Dannenmann's home game is on its way to Las Vegas


The Kickoff

June 27, 2006|By BILL ORDINE

Results from the recent poker Tournament of Champions had a familiar ring - local whiz Steve Dannenmann finished right behind Australian pro Joseph Hachem - but the payoff wasn't nearly as lucrative as it was a year ago.

When those two finished one-two at the World Series of Poker main event last summer, Hachem pocketed $7.5 million and Dannenmann won $4.25 million.

But when both were bounced Sunday in the early stages of the 27-person field of the Tournament of Champions at the Rio casino in Las Vegas, neither got a penny of the $2 million pot. The final table, with Ireland's Andrew Black as the chip leader, began play late yesterday.

Dannenmann and Hachem were actually ousted on the same hand by superstar Daniel Negreanu. With a dwindling stack of chips, Dannenmann went all-in with pocket eights; Hachem did the same with pocket queens, and Negreanu had them covered with an ace-queen. When the flop produced an ace to give Negreanu a pair of aces and the hand, Hachem went to the rail in 22nd place (because he held a chip lead over Dannenmann) and the Severn accountant placed 23rd.

"Looking back, I don't think I had enough patience," Dannenmann said yesterday. "I sat there for six hours and didn't play any hands but I never had any cards or hit any flops. But based on the [escalating bet] structure, when you get low on chips, you have to make a move. Pocket eights was the best hand I had all day."

However, the Tournament of Champions was just the first of several poker events for Dannenmann, who is in Las Vegas for the start of the seven-week, 45-tournament World Series of Poker with the main event scheduled to begin July 28.

A year ago, Dannenmann's popularity derived, in part, from his good-natured self-deprecating attitude, including the observation that he wasn't even the best player at his Tuesday night home game. Well, this year, the Anne Arundel County home game - or a fair contingent from it - will be in Las Vegas to test its mettle.

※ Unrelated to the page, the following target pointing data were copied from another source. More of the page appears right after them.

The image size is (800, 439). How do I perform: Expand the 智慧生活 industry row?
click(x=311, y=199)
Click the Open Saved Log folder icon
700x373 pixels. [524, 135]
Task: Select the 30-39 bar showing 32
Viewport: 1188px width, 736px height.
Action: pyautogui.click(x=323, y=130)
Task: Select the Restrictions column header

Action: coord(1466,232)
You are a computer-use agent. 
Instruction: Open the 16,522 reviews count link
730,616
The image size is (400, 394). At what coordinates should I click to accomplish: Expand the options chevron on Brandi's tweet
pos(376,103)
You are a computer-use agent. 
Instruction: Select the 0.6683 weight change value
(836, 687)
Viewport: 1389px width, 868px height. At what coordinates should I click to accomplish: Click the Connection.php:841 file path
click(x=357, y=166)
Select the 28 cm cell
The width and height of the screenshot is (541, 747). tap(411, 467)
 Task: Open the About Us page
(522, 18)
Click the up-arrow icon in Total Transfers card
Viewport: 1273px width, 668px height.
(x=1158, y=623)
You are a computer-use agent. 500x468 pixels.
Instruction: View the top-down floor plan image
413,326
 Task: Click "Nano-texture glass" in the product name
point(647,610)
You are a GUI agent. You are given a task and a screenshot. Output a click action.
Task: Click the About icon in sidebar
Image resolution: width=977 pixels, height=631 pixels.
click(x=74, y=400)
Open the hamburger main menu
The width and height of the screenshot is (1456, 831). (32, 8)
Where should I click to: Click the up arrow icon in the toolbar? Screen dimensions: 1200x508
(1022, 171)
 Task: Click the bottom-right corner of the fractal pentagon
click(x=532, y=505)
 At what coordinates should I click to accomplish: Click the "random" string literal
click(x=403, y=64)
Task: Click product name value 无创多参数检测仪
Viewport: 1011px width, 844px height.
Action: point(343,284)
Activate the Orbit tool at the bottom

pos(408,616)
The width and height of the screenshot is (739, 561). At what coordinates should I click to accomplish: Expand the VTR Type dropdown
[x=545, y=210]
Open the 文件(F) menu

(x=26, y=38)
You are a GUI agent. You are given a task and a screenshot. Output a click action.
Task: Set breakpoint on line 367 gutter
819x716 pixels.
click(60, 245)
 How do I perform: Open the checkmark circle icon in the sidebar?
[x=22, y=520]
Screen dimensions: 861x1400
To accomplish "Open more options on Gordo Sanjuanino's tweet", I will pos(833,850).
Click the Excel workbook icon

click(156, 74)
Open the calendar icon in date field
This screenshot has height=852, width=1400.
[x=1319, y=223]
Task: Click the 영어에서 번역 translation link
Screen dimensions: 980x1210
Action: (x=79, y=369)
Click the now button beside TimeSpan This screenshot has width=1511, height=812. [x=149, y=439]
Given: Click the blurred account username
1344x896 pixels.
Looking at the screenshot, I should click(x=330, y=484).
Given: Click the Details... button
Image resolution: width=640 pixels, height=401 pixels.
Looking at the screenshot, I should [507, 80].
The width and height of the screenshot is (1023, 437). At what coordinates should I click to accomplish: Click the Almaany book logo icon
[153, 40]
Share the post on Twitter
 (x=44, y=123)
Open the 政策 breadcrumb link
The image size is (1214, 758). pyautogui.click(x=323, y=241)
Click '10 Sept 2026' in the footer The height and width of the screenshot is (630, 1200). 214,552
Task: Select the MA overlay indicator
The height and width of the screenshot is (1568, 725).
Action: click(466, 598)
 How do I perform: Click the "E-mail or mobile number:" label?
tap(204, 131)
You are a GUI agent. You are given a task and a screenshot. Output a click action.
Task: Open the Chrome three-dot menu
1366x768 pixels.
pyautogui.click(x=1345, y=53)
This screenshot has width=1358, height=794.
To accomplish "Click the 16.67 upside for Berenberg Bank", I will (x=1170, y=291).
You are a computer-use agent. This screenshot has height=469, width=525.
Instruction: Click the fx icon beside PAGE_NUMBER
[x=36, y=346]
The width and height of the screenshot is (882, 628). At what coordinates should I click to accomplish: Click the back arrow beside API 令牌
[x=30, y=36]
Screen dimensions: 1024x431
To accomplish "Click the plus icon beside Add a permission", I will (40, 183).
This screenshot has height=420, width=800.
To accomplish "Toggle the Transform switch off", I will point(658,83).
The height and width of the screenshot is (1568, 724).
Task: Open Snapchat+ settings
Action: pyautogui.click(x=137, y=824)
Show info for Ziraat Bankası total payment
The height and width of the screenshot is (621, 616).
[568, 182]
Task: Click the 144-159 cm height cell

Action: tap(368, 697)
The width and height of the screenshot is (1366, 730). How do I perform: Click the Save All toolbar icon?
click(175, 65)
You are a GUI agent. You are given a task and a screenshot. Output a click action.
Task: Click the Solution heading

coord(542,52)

Today, Dannenmann and four of his home-game buddies will play in the first WSOP open event, a $1,500 buy-in No-limit Texas Hold'em tournament that drew more than 2,300 players a year ago. So far, seven or eight players of the self-dubbed New Cut Crew - named for the street where the home game has been played - plan to enter the $10,000 buy-in main event. Among the New Cut Crew is David Silverman, a Baltimore mortgage lender who earned $33,197 for a 201st-place main-event finish last year.

"As poker players, we would have always loved to be able to someday play in the World Series," said Mark Schaech, who owns a Baltimore auto body repair shop and rushed to Vegas to watch Dannenmann at the final table last July. "But Steve and Dave having done so well, that excited a bunch of the guys in the group. It's a once-in-a-lifetime deal for me ... but being in a casino with Steve is unbelievable."

For both Schaech and Silverman, part of the fun has been watching poker fans react to Dannenmann. It took him 15 minutes to walk the casino hallway to the tournament room at the Rio on Sunday as he signed autographs and posed for pictures.

"It's so surreal for us. ... A year ago, we're here just shooting the bull over cheese steaks and all of a sudden, Steve is world-famous. People come up to him everywhere," said Silverman, who is having team shirts made for the local poker crew to wear during the main event. "And he's the perfect guy to have it happen to because he embraces it. And he's so quick-witted that when people say something to him he has the right thing to fire back."

Silverman, who won his $10,000 seat for the main event at a country club poker tournament and earned $45,000 in an event at the Borgata in Atlantic City, N.J., said the celebrity hasn't made Dannenmann complacent. In fact, Silverman insists, the accountant has sharpened his game considerably since the last World Series.

Dannenmann expects to play in more tournaments than his friends and may even try some other poker styles, such as Omaha, but he said his basic philosophy of "keeping his day job" remains unchanged.

After earning millions at poker last summer - he split the $4.25 million with friend Jerry Ditzel, who provided half of Dannenmann's entry fee - the accountant continued preparing taxes this spring and still provides financial-planning services.

"The way I see it, the people who come to me aren't merely my clients, they're my friends," Dannenmann said. "Giving up my business would be like giving up family members."